## Brano fornito
┏━━
Offrire una fotografia reale della popolazione Rom in Italia e in Europa, dando spazio alla cultura romanì e ai giovani Rom impegnati nel miglioramento delle condizioni di vita delle proprie comunità, e’ l’obiettivo della campagna ROMAIDENTITY- IL MIO NOME E’ ROM promossa dalla ong Ricerca e Cooperazione insieme a Associazione Stampa Romana, Associazione Rom Sinti @ Politica, Università La Sapienza e altre associazioni e istituzioni di Italia, Romania e Spagna.

Alla conferenza pubblica “Conflitti, mass media e diritti” parteciperà l'attore Moni Ovadia, insieme a Paolo Butturini (Stampa Romana), Nazzareno Guarnieri (Associazione Rom Sinti @ Politica) e Natascia Palmieri (Ricerca e Cooperazione). Segurà lo spettacolo teatrale e, all'iniziativa, interverranno inoltre: Pietro Vulpiani (Unar – Ufficio Antidiscriminazioni Razziali) e Serena Tosi Combini (Fondazione Michelucci, Università di Verona) autrice del volume “La zingara rapitrice”.

sabato 2 marzo 2013

Un film e uno spettacolo teatrale per non dimenticare i BALCANI



Da poco uscito nelle sale cinematografiche italiane (recuperabile nelle rassegne, su Internet e in dvd) , Buon anno Sarajevo Djeca-Children of Sarajevo, questo il titolo originale - è l'opera seconda della regista bosniaca Aida Begić che, per questo film, ha ricevuto una menzione speciale nella sezione “Un certain regard” all'ultimo festival di Cannes.
Un'opera molto diversa dalla precedente, Neve in italiano, ambientata nella periferia -cupa e fredda - della città in cui vivono due fratelli, Rahima, 23 anni e Nedim, 14. Il ricordo della madre uccisa da un cecchino durante la guerra è ancora molto vivo negli occhi e nell'anima dei due ragazzi: ma, mentre Rahima ha trovato conforto (forse) nella religione islamica e nell'indossare il velo a protezione delle sue ferite, il fratello minore subisce la discriminazione per essere orfano in una società che non è ancora riuscita a trovare se stessa.
┗━━
## Dettagli dell'esercizio
Trascrivi alla lettera tutto il brano fornito che va da "sabato 2 marzo" giù fino a "festival di Cannes.". L'elenco che segue è materiale a sé stante, indipendente dal brano.

## Voci
┏━━
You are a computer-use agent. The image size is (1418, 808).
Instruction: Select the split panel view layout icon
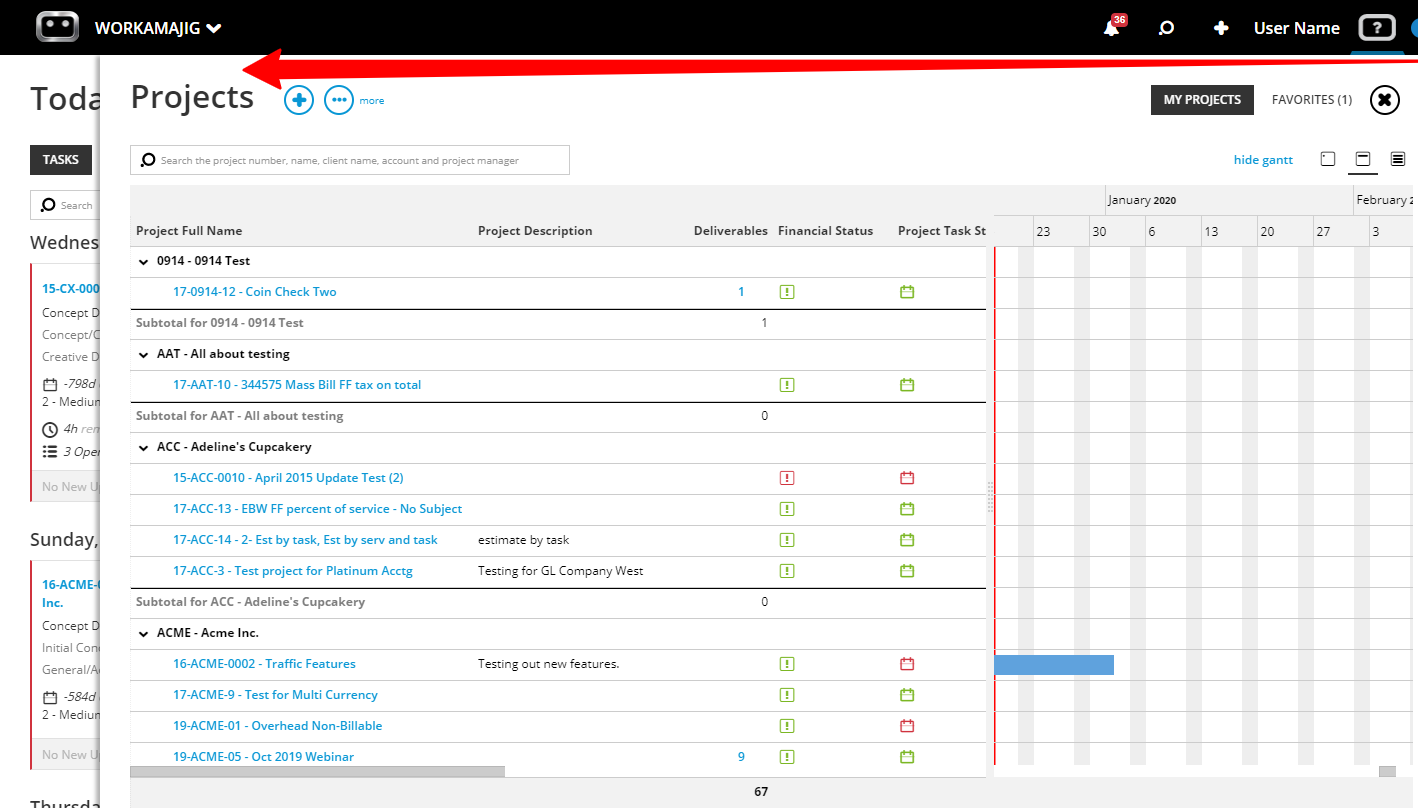click(1362, 159)
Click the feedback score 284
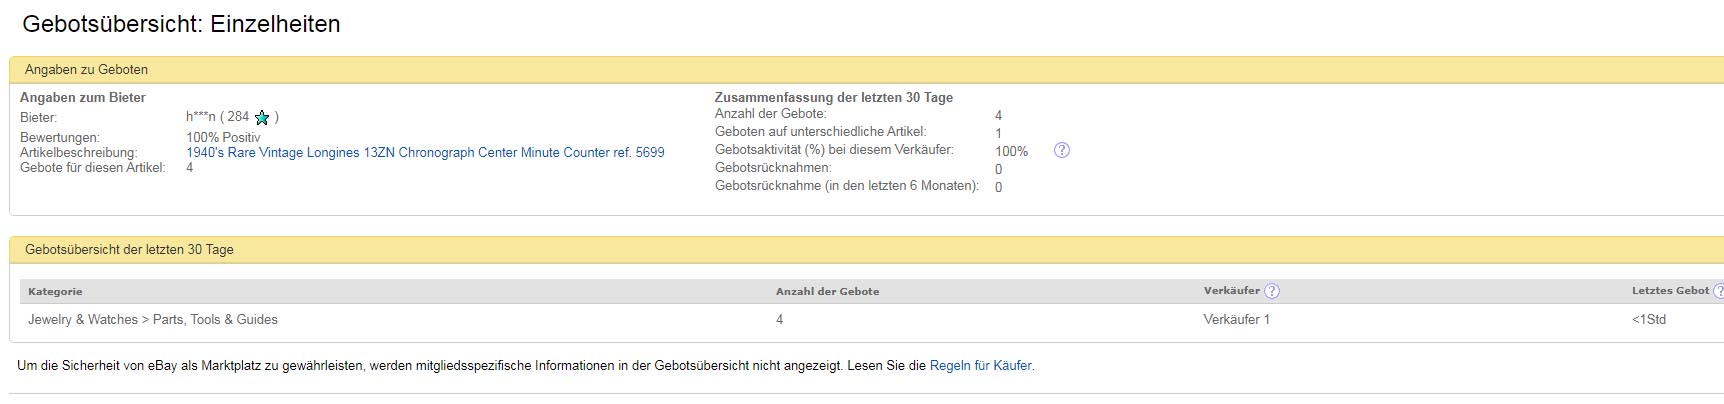 [238, 117]
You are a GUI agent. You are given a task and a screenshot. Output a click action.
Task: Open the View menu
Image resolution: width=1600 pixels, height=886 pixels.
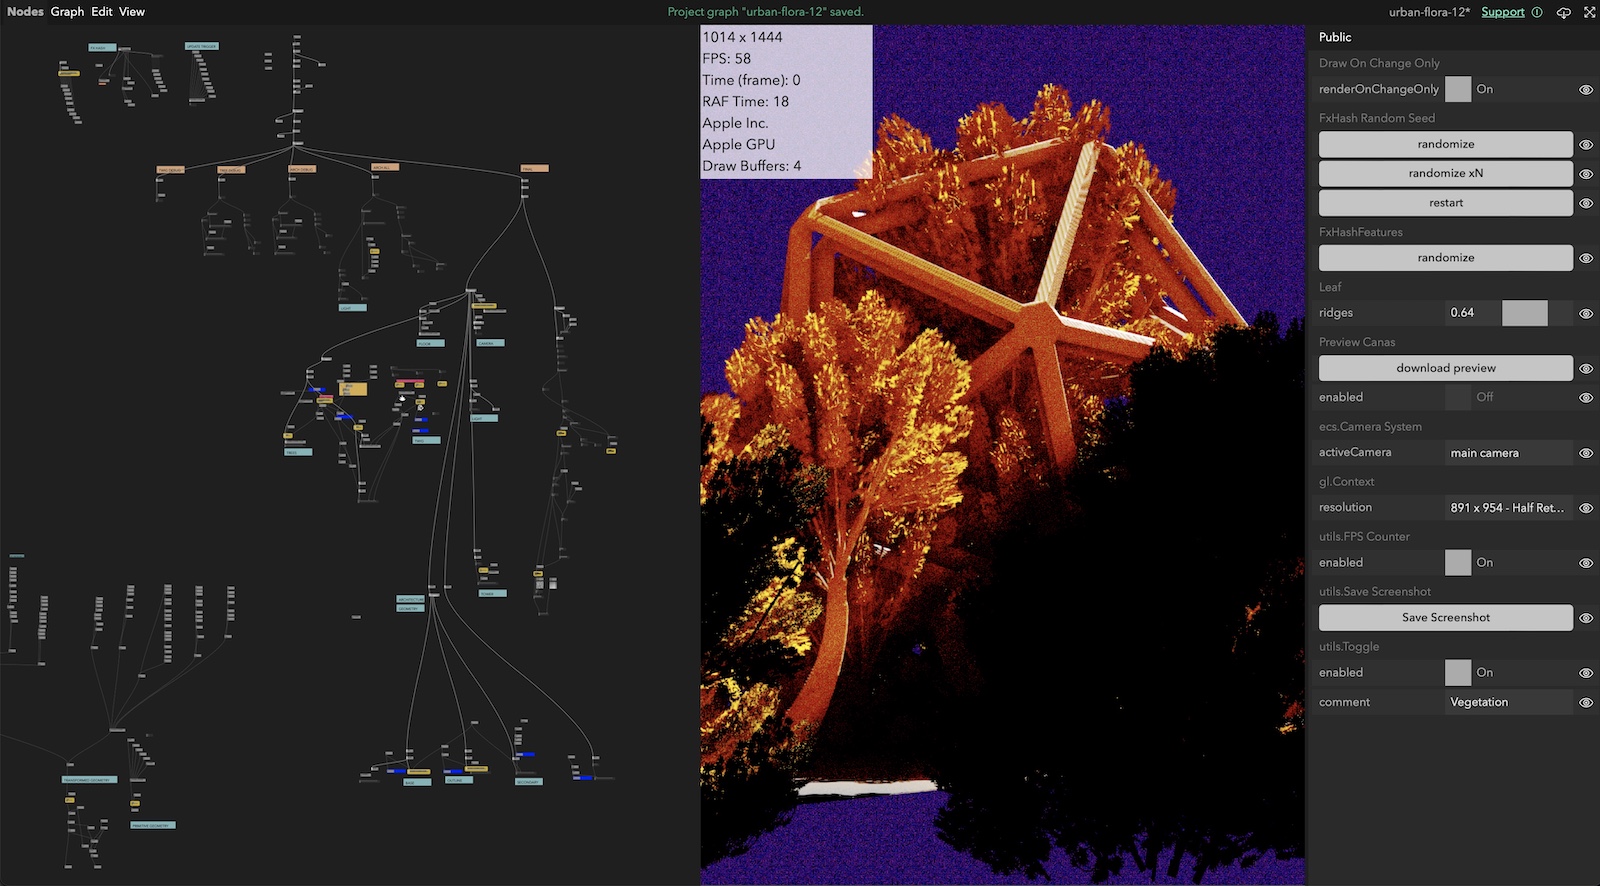tap(132, 12)
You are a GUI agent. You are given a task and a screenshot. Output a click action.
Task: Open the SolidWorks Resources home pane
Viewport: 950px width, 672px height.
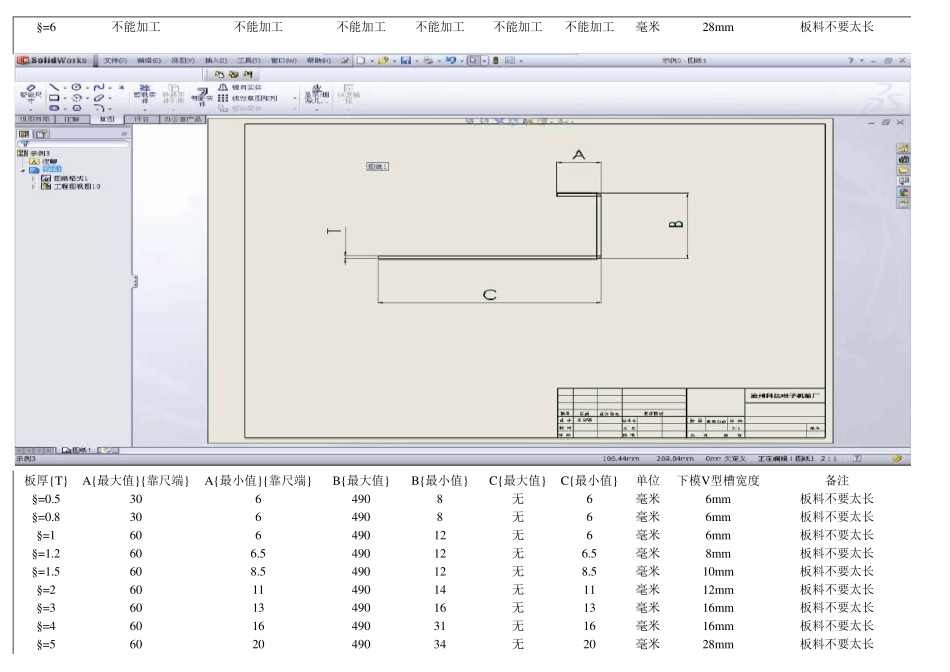903,149
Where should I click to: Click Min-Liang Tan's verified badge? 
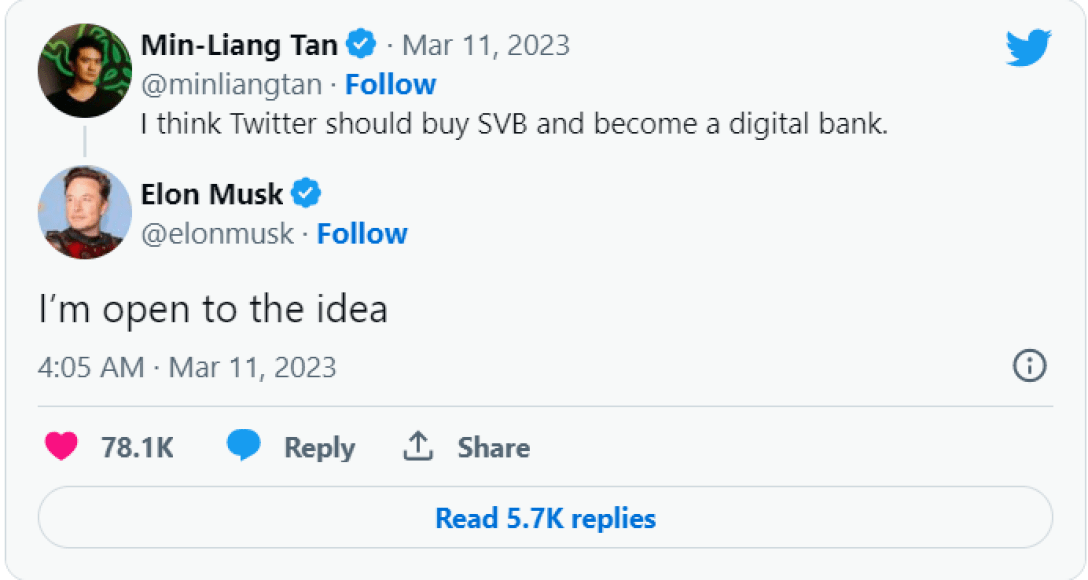361,44
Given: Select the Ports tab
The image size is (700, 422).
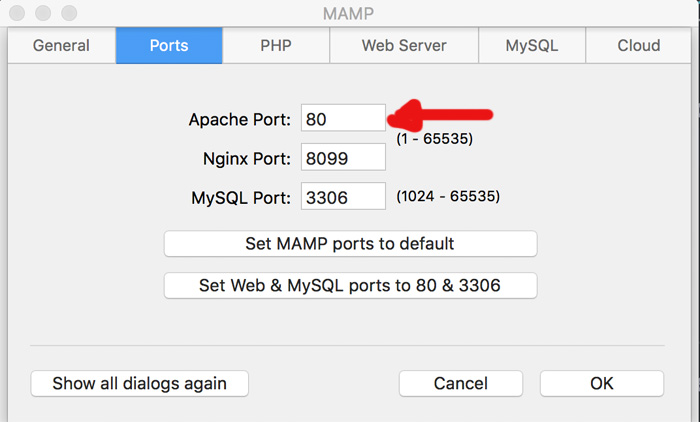Looking at the screenshot, I should coord(168,46).
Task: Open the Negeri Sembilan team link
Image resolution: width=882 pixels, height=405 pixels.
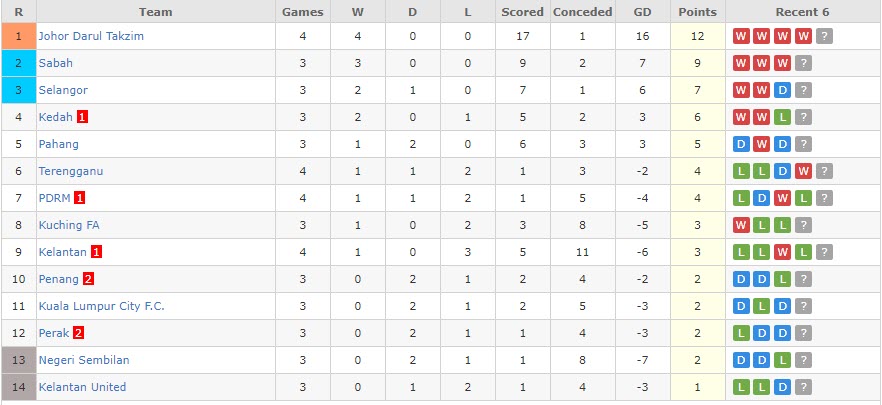Action: click(84, 360)
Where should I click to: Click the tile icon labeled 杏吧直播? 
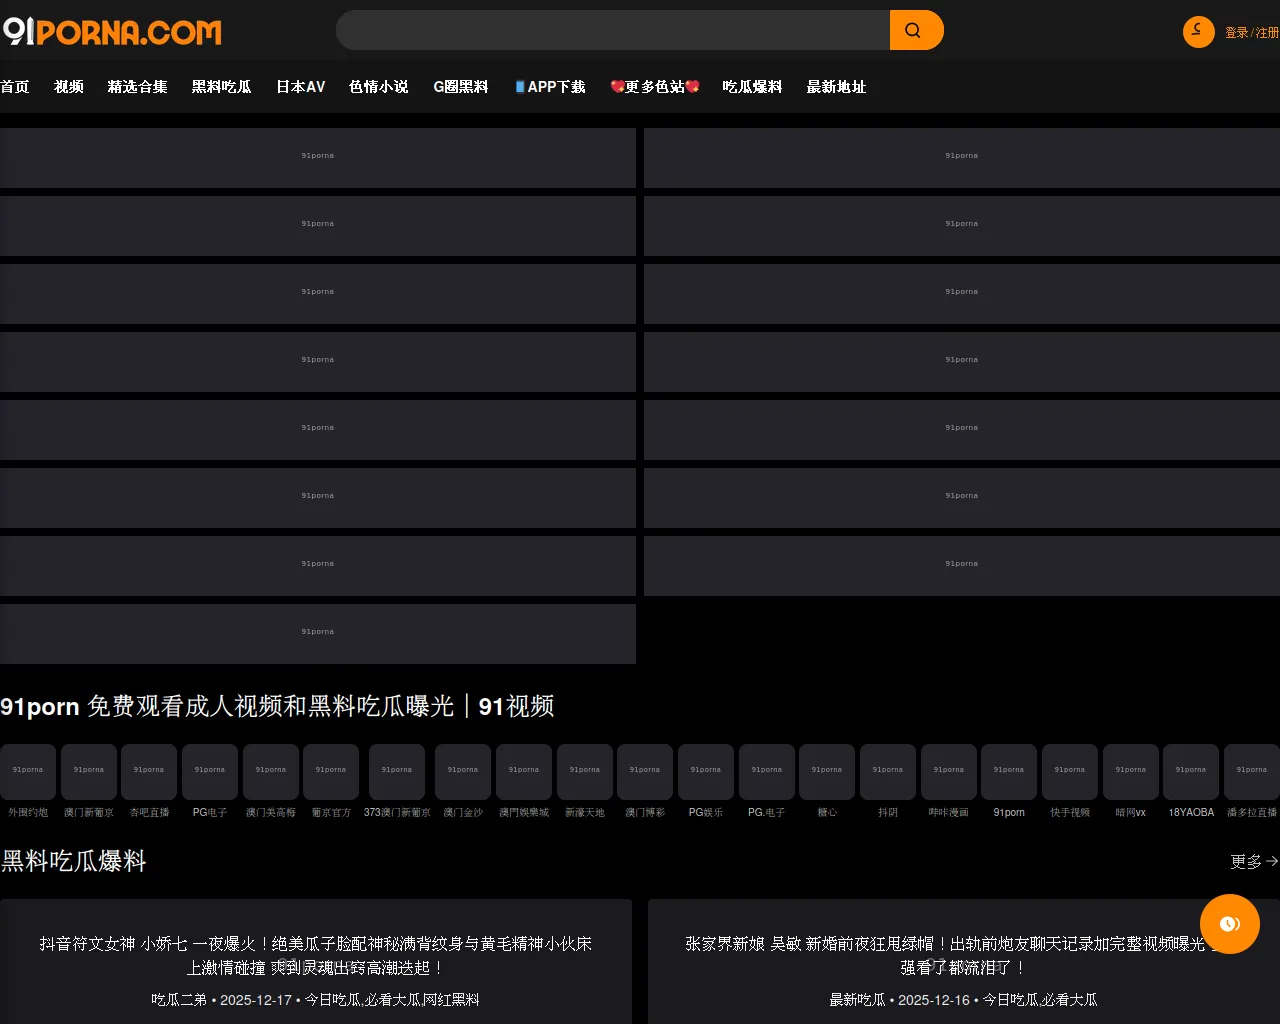[x=149, y=772]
┗━━
## Il risultato
sabato 2 marzo 2013

Un film e uno spettacolo teatrale per non dimenticare i BALCANI



Da poco uscito nelle sale cinematografiche italiane (recuperabile nelle rassegne, su Internet e in dvd) , Buon anno Sarajevo Djeca-Children of Sarajevo, questo il titolo originale - è l'opera seconda della regista bosniaca Aida Begić che, per questo film, ha ricevuto una menzione speciale nella sezione “Un certain regard” all'ultimo festival di Cannes.